======== RAW DATA

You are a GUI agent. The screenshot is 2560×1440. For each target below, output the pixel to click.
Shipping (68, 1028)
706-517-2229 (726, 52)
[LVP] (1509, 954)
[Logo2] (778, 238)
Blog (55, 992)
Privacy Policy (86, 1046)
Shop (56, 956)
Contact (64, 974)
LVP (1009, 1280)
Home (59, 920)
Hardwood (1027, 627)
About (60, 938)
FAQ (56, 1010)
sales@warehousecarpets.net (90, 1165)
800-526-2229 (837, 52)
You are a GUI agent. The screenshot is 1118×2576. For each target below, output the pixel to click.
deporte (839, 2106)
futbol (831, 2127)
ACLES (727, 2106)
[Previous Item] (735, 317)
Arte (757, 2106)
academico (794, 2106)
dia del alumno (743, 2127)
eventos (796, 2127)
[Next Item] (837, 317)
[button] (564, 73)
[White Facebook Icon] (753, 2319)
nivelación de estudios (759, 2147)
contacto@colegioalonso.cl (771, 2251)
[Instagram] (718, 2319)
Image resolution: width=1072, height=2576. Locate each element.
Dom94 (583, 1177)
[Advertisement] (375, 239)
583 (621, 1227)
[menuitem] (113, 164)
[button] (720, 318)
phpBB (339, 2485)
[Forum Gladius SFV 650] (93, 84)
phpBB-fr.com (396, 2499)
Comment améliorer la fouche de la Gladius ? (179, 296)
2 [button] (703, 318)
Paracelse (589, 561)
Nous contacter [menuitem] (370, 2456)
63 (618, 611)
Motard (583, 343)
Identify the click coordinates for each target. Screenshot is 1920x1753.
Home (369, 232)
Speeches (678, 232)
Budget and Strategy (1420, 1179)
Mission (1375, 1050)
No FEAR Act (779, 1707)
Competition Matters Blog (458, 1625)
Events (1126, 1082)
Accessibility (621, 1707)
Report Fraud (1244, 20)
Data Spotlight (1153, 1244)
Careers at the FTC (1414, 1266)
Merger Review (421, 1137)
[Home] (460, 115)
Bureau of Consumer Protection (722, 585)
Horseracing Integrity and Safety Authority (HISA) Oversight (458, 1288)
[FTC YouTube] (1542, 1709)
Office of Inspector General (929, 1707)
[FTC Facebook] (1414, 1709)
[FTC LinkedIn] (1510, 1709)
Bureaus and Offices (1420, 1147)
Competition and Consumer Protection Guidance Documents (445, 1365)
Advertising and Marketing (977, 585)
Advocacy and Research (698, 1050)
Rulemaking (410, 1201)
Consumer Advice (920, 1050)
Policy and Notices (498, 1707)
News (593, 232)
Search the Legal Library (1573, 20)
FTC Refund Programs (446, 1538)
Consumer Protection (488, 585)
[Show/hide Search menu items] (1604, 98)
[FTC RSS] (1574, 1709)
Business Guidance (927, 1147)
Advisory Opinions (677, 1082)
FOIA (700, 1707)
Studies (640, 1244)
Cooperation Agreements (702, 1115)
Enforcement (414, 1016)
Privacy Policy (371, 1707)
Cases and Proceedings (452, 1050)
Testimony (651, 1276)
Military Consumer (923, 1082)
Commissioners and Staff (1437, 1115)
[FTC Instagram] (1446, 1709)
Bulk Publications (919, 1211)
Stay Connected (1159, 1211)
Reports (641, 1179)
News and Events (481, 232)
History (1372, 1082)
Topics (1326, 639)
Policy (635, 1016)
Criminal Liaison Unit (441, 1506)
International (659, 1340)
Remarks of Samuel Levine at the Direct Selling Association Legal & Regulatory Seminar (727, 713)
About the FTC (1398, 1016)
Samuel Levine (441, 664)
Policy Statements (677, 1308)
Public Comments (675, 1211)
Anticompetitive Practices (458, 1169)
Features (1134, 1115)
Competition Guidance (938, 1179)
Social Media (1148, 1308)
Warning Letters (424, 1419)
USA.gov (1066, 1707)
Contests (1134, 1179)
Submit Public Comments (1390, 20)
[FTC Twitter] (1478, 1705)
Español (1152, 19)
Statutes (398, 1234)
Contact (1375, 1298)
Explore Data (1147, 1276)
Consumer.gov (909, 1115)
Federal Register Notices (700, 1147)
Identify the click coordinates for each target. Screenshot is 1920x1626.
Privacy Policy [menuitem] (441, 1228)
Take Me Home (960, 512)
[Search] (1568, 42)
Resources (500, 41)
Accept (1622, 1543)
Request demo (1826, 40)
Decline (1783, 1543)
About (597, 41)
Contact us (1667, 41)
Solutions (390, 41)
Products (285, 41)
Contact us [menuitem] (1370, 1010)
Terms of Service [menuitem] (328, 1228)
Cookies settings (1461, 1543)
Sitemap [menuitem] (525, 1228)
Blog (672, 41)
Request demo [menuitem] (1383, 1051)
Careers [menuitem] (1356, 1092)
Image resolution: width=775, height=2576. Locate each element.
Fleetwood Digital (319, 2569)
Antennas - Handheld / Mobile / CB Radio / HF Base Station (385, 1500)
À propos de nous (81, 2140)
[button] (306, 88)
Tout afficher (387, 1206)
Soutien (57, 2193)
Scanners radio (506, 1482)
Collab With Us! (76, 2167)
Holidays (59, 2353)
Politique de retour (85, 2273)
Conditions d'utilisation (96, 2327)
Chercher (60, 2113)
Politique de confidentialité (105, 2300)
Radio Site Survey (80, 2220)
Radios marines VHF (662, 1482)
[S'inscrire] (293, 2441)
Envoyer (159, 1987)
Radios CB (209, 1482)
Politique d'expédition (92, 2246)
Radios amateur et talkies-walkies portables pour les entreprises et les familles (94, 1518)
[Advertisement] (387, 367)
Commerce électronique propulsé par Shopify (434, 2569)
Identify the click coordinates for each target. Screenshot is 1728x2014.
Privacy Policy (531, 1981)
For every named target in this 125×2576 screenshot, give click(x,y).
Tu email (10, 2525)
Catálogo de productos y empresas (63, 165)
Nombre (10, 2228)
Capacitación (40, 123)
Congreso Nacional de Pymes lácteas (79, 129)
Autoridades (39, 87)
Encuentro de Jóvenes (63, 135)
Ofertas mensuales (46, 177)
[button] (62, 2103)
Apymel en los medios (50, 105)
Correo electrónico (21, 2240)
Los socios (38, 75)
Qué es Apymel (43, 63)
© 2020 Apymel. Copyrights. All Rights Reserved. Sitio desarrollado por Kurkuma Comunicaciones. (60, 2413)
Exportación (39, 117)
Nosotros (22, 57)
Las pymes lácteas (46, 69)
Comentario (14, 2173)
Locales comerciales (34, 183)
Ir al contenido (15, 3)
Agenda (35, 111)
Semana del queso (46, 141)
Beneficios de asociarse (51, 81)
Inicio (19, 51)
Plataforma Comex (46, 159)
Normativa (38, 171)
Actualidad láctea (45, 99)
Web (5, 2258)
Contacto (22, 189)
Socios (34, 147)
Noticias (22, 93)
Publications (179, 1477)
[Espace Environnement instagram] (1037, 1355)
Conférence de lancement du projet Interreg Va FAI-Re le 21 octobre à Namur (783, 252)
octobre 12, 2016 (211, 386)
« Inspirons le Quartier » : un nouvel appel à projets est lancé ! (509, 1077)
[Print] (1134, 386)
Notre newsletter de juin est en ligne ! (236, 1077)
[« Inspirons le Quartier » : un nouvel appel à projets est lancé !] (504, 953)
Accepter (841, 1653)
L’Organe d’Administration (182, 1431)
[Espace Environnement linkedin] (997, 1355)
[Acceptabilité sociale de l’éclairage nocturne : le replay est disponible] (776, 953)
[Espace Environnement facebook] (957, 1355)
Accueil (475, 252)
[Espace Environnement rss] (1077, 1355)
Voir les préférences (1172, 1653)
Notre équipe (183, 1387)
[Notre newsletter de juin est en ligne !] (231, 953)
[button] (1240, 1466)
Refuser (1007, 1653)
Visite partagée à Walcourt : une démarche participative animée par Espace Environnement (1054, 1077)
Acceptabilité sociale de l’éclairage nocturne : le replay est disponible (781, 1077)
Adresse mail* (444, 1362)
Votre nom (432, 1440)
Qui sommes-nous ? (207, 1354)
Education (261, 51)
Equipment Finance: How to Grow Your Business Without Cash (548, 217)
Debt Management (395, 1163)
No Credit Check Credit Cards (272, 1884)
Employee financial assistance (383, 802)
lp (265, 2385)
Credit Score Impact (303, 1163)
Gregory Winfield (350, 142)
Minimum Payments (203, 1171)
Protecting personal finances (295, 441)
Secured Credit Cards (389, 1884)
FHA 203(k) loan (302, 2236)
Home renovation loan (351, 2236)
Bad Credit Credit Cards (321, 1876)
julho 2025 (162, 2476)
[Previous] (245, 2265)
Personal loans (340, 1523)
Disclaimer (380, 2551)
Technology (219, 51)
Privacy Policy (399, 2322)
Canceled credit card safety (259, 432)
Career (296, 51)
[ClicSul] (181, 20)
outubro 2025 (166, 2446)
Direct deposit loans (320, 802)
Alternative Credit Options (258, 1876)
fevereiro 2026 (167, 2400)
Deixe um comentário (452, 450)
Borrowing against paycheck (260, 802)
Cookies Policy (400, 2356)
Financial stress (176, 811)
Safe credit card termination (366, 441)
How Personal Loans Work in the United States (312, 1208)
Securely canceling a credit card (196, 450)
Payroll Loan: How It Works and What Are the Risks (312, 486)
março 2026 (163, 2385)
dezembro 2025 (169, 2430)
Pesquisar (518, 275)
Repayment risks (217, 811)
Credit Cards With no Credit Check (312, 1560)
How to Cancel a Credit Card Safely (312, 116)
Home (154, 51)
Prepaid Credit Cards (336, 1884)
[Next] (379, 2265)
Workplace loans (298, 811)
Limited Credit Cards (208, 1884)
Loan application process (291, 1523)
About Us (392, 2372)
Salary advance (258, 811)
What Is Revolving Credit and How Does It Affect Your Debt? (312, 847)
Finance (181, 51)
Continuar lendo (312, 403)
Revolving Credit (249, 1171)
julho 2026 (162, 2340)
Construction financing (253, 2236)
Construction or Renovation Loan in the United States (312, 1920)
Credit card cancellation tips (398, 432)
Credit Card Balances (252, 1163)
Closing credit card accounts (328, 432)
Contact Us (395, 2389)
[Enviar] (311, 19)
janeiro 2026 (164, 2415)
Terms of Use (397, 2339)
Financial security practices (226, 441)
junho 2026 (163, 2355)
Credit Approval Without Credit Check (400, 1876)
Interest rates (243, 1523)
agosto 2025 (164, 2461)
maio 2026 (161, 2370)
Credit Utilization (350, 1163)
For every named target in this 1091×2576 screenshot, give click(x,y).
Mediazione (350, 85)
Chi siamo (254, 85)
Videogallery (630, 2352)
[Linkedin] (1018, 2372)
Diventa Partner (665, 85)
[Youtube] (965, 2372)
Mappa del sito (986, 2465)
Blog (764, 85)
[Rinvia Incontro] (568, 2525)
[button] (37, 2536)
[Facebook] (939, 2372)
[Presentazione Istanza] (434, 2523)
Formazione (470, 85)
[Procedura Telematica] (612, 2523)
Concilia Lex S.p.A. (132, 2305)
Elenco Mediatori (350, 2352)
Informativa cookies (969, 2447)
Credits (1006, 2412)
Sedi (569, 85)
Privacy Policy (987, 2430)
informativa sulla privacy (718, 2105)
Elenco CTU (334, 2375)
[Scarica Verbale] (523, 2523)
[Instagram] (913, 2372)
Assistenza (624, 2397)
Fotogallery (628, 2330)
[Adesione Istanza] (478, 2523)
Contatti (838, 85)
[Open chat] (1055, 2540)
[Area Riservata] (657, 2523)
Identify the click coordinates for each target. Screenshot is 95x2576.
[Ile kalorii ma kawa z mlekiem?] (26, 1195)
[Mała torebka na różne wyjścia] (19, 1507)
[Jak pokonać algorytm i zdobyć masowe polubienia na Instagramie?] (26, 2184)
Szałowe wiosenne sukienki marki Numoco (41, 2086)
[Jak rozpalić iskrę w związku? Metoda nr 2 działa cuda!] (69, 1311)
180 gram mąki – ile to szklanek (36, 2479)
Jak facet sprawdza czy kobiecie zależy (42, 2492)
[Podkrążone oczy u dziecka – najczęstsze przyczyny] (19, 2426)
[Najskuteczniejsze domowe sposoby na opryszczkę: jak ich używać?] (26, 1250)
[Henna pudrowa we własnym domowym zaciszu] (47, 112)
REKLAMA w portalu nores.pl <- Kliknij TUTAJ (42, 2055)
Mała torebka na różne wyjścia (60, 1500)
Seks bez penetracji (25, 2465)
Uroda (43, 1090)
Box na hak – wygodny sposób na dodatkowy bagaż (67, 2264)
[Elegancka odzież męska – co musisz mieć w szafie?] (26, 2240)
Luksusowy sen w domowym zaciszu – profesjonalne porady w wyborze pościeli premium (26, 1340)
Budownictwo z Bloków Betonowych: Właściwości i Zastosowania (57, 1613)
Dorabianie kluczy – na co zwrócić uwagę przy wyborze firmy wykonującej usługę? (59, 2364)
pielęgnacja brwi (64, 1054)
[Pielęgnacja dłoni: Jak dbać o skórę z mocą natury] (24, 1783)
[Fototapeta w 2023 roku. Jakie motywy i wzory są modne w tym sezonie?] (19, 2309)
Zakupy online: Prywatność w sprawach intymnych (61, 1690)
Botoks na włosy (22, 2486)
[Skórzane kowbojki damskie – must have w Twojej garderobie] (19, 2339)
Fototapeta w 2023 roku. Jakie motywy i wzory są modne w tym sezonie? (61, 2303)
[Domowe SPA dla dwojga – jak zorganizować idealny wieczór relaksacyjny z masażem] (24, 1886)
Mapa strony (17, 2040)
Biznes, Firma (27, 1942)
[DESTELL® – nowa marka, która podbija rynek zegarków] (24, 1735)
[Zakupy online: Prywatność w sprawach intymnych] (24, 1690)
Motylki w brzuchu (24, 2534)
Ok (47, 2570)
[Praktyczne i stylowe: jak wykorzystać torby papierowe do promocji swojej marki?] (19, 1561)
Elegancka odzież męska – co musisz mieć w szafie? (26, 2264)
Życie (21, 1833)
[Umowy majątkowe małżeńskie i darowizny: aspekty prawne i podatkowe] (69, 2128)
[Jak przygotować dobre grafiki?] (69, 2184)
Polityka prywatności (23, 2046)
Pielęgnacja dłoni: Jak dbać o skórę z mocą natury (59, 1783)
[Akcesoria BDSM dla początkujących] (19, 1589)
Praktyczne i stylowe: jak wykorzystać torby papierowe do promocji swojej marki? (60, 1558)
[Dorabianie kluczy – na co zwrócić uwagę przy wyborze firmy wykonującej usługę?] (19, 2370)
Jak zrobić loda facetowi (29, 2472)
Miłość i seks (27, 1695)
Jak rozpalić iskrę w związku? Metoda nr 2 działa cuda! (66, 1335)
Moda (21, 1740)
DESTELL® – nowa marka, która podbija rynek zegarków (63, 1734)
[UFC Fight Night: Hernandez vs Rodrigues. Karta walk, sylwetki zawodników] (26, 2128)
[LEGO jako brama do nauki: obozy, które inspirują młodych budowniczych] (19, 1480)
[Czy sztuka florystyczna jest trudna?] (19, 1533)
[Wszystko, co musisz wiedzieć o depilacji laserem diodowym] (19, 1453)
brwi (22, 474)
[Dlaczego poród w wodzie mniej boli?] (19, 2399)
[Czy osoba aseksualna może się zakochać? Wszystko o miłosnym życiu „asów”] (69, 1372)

================

Search the data above and return each line in which "roku" occurs.

[Fototapeta w 2023 roku. Jakie motywy i wzory są modne w tym sezonie?] (19, 2309)
Fototapeta w 2023 roku. Jakie motywy i wzory są modne w tym sezonie? (61, 2303)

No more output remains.